Copy everything from the line containing "The height and width of the screenshot is (515, 221)." down to the end of the material, keeping each line the same as in the source.

++++ RECORD EXTRACTS

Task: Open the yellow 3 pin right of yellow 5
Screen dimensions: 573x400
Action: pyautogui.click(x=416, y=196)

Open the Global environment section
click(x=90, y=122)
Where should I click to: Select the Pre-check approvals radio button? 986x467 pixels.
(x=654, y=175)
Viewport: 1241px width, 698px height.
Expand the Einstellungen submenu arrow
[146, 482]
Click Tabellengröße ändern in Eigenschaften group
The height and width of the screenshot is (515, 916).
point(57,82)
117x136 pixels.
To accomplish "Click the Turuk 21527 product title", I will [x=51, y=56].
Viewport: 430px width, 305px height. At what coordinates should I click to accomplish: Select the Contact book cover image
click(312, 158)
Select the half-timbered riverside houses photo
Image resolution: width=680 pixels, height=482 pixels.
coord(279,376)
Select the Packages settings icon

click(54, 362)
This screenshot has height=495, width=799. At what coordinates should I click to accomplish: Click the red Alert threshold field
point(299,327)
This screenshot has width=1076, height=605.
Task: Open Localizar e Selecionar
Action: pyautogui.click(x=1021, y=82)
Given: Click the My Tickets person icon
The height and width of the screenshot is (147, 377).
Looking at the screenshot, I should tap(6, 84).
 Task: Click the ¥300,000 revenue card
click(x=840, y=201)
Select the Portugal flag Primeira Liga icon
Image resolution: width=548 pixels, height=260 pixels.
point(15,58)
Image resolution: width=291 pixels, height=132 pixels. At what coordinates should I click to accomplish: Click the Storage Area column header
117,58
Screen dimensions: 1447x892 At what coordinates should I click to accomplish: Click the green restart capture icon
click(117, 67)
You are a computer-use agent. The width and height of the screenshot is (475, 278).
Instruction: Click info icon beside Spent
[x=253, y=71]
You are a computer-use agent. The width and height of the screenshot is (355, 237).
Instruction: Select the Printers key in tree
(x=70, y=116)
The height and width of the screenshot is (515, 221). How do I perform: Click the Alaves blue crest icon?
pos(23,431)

++++++++

§ FULL RESPONSE:
The height and width of the screenshot is (515, 221). How do I perform: Click the Alaves blue crest icon?
pos(23,431)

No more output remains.